Em 2017, enquanto a OpenAI buscava seu caminho, Zilis documentava ideias como “mudar para o lucro nas próximas semanas (uau, rápido!)”. Mais incriminador ainda é o registro de que, para Altman e Brockman, era “não negociável” que Musk tivesse controle absoluto sobre a AGI. Zilis, agindo como a “fixer” de Musk, tentava navegar essas águas, escrevendo para Jared Birchall (braço direito financeiro de Musk): “Você e eu podemos argumentar que é estúpido o quanto quisermos, mas eles estão irredutíveis”.
O Congelamento de Fundos como Arma
Zilis também sabia, antes de todos, que Musk planejava cortar o financiamento da OpenAI. Em agosto de 2017, ela escreveu sobre um “congelamento de fundos” que teria um grande impacto psicológico na equipe. Quando Musk finalmente confirmou o corte, o terreno já estava preparado. É difícil não ver isso como uma manobra calculada de xadrez, onde Zilis movia as peças para garantir que o “Rei” (Musk) não perdesse sua influência.
A Teia de Intrigas: Tesla, OpenAI e o Poder
A ambição de Musk não tinha limites. Zilis revelou em suas comunicações que ele considerou colocar seus próprios “fixers” no conselho da OpenAI para garantir o domínio total. Houve planos para transformar a OpenAI em uma subsidiária da Tesla e até tentativas de aliciar talentos da organização para o laboratório de IA da montadora.
Um dos momentos mais surreais foi quando ela sugeriu que Musk tentasse contratar Demis Hassabis (da Google DeepMind). A lógica dela? “Demis realmente é um fanboy e não acho que ele seja imoral… apenas amoral. Se ele ficasse perto de E (Elon), talvez isso o forçasse a pensar mais sobre a humanidade”. É uma visão de mundo tão peculiar que beira a ficção científica distópica.
A “Memória Seletiva” no Tribunal
Durante o interrogatório, a performance de Zilis foi um espetáculo à parte. Ela parecia ter esquecido detalhes cruciais de seus depoimentos anteriores, apenas para “recuperar” memórias convenientemente favoráveis a Musk no momento do julgamento. A advogada da OpenAI, Sarah Eddy, não perdeu a chance de alfinetar: “Suas memórias perdidas foram recuperadas”. Foi um momento de tensão que, se fosse em um tribunal de anime, teria sido acompanhado por uma trilha sonora dramática e closes intensos nos olhos dos personagens.

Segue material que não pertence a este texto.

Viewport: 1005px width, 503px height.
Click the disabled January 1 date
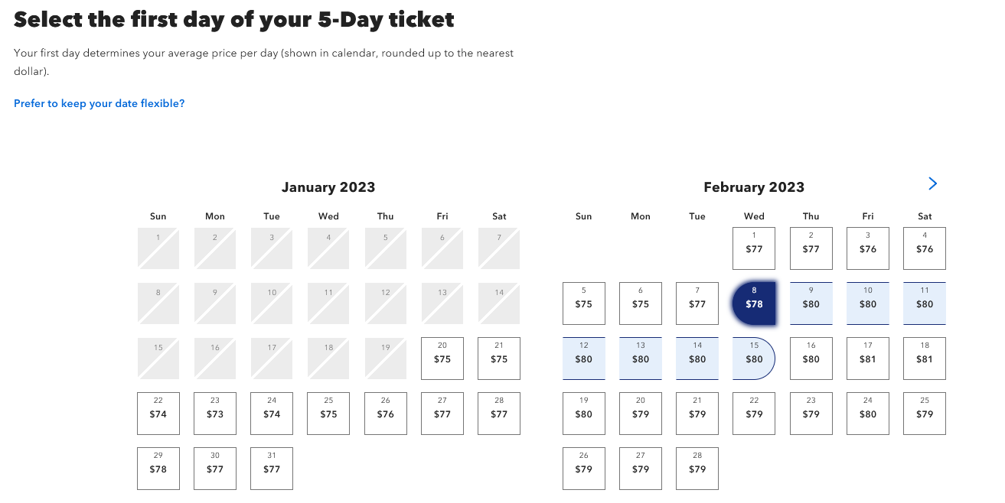point(158,248)
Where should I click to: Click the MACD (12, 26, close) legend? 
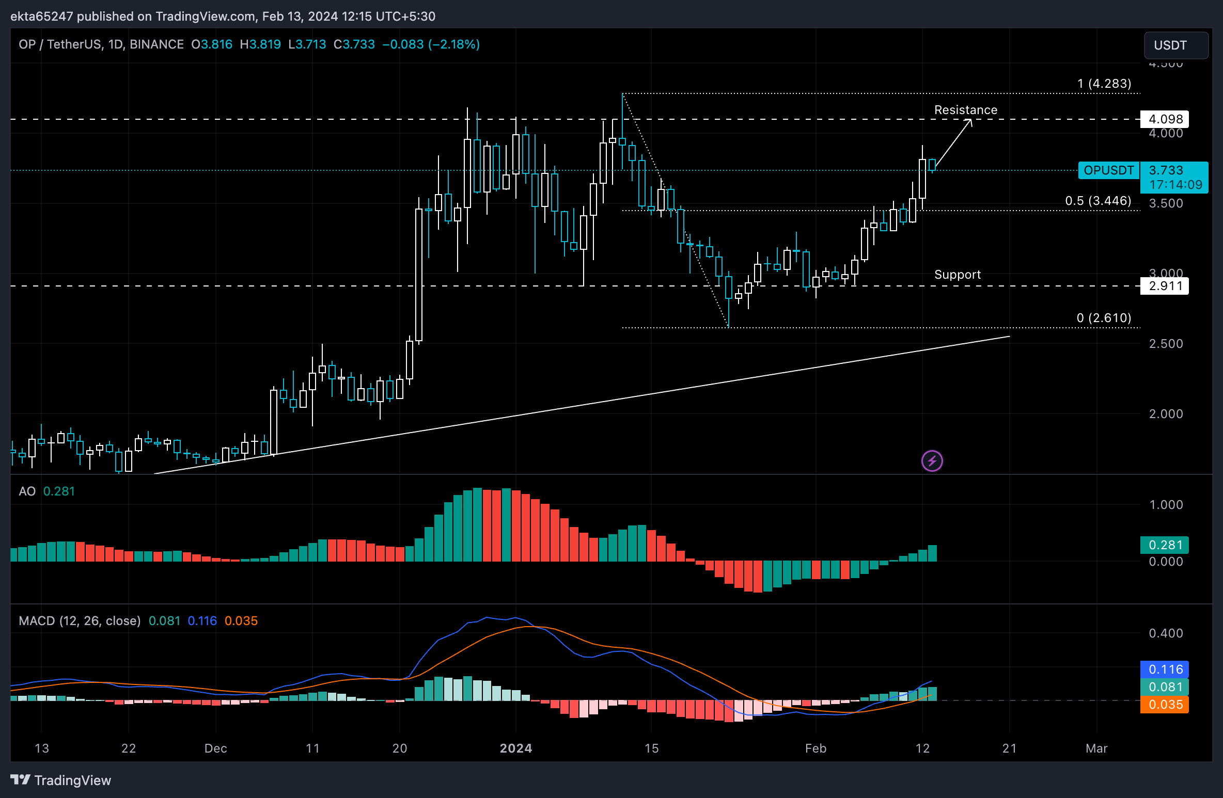(80, 620)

O Veredito do Culpa do Lag: Uma História de Devoção Cega
Ao final do dia, a conclusão é inevitável: a lealdade de Shivon Zilis pertence a Elon Musk, acima da OpenAI, acima da transparência e, aparentemente, acima da sua própria independência profissional. A ideia de que ela não sabia sobre os planos da xAI, enquanto vivia com o homem que a fundou e compartilhava quatro filhos com ele, exige um nível de ingenuidade que eu, como jornalista de tecnologia, não possuo.
O que este julgamento nos mostra — e o que as notas de Zilis confirmam — é que Musk nunca se importou com a estrutura da OpenAI, seja ela sem fins lucrativos ou uma corporação gigante. O que o movia era o controle. E, no processo, ele conseguiu transformar uma de suas aliadas mais próximas em sua maior responsabilidade jurídica. A lição aqui é clara: na cultura geek e no mundo das big techs, quando o poder está em jogo, as relações pessoais são frequentemente o primeiro sacrifício no altar da ambição.
Continuaremos acompanhando cada desdobramento desse julgamento aqui no Culpa do Lag. Afinal, a realidade, muitas vezes, é mais bizarra do que qualquer roteiro de anime que já cobrimos.